Alex Abramovich suggests that if Robert Johnson had gone to Chicago and recorded for Chess Records ‘we’d probably know where he was buried’ (LRB, 6 October). The most recent evidence would indicate that we do, in fact, know where he ended up. After years of speculation prompted by an ambiguous death certificate and competing claims by small Baptist churches in Mississippi hoping to gain some recognition and support, Johnson’s undertaker, Paul McDonald, was identified, and the detailed records he kept indicate that Johnson was buried at Little Zion Baptist Church in Greenwood, Mississippi. In their biography Up Jumped the Devil: The Real Life of Robert Johnson, Bruce Conforth and Gayle Dean Wardlow note the testimony of a woman whose husband helped to dig the grave.

Victor Reus
San Francisco

Alex Abramovich rightly laments the poor quality of Paramount’s recordings of Robert Johnson, caused by the shellac ingredient made from river mud, but an even more basic problem was their inferior ‘electrical recording process’, as touted on their label.
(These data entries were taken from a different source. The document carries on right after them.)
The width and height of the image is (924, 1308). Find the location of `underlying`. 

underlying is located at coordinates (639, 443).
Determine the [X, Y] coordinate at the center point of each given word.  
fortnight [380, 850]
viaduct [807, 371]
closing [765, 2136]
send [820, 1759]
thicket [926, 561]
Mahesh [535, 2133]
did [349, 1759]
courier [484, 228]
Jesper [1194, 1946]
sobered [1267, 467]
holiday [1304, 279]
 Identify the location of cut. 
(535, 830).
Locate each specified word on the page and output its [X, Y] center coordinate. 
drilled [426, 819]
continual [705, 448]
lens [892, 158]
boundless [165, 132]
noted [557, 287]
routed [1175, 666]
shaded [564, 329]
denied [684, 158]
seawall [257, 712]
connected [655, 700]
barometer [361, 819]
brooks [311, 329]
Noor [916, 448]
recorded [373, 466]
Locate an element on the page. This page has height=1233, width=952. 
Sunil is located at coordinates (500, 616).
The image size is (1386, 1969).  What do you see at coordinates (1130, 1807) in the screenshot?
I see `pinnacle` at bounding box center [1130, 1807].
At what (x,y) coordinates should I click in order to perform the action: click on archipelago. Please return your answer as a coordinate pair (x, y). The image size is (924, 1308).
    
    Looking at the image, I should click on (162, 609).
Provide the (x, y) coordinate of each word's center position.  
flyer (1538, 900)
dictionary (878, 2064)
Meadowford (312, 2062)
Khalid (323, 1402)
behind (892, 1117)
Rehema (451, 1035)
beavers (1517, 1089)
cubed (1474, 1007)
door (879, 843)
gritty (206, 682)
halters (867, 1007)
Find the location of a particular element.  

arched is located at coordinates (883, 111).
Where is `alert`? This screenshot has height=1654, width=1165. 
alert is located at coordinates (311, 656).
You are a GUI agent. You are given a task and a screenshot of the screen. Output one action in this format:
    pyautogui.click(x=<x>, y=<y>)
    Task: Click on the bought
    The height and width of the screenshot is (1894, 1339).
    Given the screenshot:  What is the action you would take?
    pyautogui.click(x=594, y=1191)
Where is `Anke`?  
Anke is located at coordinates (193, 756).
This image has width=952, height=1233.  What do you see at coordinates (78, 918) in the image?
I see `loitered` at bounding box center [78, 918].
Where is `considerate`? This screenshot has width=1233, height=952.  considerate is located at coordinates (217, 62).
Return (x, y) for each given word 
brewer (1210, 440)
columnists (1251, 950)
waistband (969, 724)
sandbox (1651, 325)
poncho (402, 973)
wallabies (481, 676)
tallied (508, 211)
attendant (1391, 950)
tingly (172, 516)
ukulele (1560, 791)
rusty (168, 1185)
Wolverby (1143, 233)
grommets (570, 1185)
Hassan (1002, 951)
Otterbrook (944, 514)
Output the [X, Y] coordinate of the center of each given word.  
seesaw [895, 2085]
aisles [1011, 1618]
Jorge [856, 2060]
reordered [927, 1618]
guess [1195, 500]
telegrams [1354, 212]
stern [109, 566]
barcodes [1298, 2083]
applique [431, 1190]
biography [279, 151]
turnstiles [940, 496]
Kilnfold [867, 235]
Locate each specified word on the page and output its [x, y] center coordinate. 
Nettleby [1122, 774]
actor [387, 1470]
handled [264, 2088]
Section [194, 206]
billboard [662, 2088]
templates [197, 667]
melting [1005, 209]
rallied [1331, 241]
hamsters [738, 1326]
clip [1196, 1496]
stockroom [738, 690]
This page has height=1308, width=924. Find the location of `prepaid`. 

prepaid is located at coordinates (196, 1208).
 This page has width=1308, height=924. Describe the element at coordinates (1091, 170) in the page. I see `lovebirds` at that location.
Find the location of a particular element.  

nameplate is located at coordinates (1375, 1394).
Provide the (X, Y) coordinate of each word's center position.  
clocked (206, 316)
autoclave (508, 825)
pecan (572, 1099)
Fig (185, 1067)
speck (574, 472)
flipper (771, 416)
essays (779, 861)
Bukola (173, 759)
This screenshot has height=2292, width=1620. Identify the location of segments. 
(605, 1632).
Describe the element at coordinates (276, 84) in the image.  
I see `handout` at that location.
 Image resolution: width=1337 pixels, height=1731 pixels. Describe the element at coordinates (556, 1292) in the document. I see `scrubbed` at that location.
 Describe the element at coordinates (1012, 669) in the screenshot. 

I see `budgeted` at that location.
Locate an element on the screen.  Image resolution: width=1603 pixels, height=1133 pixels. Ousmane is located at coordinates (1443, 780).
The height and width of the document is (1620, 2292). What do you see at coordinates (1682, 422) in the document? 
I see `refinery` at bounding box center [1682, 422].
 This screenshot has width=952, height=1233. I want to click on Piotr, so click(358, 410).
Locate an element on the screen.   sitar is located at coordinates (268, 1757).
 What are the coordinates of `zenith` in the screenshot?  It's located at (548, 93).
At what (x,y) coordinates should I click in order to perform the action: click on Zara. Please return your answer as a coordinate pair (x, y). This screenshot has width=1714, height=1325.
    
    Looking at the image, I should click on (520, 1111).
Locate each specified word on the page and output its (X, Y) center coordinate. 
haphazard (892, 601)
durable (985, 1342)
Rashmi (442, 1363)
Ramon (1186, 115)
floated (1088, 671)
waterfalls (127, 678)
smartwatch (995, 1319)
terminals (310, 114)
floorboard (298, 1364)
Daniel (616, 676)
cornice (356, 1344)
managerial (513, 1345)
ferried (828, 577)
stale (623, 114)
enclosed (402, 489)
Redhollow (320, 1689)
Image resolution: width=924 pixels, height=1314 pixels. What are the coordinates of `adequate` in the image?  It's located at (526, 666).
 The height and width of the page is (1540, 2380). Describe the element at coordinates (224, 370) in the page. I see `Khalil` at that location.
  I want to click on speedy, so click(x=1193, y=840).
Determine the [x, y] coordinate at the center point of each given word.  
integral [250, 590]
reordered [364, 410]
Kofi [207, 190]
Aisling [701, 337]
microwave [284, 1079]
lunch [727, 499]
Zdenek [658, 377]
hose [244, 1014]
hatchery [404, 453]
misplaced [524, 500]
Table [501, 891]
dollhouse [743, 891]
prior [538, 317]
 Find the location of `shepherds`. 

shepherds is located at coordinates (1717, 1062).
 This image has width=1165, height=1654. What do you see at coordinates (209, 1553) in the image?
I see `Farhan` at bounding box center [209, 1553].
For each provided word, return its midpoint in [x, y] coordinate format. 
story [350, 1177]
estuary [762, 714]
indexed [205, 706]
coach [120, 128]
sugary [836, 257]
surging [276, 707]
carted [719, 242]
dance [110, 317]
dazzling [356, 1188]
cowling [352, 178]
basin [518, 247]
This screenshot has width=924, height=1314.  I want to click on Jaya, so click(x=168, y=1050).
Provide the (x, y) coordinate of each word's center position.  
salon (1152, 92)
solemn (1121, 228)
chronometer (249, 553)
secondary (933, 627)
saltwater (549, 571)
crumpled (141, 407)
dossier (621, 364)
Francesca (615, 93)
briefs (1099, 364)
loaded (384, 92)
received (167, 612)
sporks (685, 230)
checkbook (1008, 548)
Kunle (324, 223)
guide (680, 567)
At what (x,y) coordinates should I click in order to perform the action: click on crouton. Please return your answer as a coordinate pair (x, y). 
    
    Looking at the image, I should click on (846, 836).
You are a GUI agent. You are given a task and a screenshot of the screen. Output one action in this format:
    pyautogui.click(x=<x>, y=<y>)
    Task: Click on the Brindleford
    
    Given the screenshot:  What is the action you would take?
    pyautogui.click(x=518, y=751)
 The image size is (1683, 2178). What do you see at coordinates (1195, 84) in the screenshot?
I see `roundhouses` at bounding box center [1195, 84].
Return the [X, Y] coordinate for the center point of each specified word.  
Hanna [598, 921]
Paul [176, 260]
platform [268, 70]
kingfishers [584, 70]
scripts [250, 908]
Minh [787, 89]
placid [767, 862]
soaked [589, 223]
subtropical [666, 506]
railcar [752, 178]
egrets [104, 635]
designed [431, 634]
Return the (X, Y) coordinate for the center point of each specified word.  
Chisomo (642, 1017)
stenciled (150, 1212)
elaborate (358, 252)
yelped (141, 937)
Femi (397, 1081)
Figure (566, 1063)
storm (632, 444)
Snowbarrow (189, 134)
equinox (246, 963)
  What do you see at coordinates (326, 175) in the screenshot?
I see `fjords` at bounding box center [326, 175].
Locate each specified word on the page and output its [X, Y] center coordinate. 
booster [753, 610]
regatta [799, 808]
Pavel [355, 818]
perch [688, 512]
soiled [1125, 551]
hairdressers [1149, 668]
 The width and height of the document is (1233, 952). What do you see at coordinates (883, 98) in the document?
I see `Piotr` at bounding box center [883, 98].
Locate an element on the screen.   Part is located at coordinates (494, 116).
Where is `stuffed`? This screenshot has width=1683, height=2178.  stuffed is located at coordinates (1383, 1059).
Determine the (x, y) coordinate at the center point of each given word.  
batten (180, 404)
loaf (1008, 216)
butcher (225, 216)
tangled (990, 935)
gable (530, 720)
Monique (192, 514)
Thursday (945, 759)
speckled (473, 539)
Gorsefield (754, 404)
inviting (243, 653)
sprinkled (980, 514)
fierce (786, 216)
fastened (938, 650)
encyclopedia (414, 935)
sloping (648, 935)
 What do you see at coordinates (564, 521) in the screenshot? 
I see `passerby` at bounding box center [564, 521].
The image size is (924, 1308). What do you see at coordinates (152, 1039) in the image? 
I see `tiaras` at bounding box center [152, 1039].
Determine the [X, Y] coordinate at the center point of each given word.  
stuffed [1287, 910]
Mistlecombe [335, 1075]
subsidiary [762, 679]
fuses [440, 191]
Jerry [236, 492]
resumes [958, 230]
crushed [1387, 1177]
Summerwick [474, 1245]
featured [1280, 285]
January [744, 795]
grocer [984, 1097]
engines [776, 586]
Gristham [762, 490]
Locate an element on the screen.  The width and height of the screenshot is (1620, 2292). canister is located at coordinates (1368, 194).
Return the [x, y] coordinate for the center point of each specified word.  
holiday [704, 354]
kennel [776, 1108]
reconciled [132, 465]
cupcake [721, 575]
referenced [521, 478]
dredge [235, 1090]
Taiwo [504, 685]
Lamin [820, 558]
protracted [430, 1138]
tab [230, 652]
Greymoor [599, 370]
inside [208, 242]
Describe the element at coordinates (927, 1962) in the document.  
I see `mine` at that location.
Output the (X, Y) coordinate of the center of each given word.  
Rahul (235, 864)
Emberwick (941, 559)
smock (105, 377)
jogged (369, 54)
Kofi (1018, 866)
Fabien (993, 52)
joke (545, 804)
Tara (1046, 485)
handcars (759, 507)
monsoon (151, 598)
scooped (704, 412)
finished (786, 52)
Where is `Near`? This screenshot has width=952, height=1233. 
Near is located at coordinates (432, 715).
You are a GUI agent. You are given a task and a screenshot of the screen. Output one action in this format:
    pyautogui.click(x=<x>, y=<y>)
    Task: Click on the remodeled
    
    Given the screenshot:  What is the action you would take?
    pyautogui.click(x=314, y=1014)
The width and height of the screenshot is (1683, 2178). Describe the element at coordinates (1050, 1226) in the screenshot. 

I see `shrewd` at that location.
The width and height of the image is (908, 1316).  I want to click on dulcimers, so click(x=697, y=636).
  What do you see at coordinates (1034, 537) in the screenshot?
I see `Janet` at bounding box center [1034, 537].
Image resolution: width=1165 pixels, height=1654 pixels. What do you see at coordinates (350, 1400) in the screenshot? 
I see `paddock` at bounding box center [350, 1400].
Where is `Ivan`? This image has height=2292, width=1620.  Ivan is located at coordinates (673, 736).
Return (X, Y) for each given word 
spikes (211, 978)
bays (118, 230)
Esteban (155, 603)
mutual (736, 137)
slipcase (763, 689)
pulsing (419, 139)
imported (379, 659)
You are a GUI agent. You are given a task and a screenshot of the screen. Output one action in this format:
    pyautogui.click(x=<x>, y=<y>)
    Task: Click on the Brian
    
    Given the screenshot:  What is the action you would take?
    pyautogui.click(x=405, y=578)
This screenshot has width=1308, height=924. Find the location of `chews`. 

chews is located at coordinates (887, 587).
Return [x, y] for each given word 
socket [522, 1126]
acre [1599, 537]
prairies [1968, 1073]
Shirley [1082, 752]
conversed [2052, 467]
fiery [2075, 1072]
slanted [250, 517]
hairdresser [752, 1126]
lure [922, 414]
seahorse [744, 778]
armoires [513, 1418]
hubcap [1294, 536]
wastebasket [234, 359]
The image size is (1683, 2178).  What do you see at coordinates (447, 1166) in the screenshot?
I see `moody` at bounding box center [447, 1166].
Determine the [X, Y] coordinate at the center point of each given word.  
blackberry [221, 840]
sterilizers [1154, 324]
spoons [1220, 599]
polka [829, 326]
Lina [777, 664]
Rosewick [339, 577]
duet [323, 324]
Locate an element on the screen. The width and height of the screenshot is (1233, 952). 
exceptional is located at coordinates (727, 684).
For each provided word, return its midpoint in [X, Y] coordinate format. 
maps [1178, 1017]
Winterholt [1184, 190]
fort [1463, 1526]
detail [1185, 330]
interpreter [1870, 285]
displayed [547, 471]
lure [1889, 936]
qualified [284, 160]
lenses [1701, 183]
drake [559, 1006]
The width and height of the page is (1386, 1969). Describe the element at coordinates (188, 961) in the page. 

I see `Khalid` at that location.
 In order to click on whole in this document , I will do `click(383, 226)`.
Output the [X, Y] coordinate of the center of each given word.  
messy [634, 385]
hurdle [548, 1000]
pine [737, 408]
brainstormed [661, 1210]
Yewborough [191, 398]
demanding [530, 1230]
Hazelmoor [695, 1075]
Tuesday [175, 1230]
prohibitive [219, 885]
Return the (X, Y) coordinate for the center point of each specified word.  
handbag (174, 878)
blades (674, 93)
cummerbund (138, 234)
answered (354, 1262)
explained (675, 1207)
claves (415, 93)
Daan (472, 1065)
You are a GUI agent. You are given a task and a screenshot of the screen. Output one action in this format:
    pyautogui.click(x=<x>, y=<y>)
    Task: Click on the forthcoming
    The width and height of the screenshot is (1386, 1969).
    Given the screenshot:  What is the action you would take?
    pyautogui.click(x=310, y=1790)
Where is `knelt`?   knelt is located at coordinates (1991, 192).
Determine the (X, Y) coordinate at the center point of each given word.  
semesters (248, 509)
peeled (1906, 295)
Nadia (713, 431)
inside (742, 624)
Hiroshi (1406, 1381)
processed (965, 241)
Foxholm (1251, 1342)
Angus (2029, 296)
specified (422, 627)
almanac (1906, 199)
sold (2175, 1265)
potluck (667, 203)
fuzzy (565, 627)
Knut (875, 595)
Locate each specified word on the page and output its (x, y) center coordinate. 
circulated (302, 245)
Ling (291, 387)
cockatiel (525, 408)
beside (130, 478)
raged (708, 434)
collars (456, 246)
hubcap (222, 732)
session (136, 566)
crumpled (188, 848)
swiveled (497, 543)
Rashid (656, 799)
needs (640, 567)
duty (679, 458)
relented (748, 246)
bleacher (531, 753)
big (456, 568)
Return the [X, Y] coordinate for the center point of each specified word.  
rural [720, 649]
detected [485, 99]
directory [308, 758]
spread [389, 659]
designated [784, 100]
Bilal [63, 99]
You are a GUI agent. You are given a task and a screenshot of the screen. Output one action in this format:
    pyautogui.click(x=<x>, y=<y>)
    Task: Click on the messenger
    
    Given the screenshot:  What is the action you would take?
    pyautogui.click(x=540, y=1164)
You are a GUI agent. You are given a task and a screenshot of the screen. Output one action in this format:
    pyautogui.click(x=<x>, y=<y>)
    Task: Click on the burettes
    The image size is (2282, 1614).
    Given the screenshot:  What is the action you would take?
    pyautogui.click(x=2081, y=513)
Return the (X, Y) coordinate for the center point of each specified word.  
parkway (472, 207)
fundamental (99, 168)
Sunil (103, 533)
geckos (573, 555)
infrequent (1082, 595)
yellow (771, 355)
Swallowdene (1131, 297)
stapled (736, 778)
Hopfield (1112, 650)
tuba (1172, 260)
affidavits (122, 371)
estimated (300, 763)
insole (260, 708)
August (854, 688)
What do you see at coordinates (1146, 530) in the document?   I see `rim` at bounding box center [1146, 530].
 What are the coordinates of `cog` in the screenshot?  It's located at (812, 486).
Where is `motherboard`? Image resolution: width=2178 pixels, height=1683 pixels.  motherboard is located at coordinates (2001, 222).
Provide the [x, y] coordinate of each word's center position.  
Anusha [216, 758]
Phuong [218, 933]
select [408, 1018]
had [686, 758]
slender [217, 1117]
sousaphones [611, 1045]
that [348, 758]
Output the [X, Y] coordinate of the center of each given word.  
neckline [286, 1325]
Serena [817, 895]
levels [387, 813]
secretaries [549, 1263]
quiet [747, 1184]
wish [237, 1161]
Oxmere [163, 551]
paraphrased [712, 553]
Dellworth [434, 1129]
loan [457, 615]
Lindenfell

It was a well-known joke in the business that the miraculous recording process consisted of nothing more than a lightbulb in the studio.

Jim Carmichael
Greensboro, North Carolina

I was surprised to learn, reading Alex Abramovich’s piece on Robert Johnson, that ‘I Believe I’ll Dust My Broom’ may have been ‘written in an open A tuning apparently original to Johnson’. The younger Mississippi bluesman Elmore James (who, as Abramovich notes, reshaped American music with his electrified cover of ‘Dust My Broom’) used an open D or E tuning. Regarding the original ‘Dust My Broom’, experts apparently continue to disagree: Bruce Conforth and Gayle Dean Wardlow say that Johnson used ‘what was probably open E tuning’, while Dave Rubin and Edward Komara conclude (on the basis of ‘trying tuning after tuning’) that he used an original ‘Aadd9 tuning’. The persistent uncertainty adds another dimension to Johnson’s elusiveness.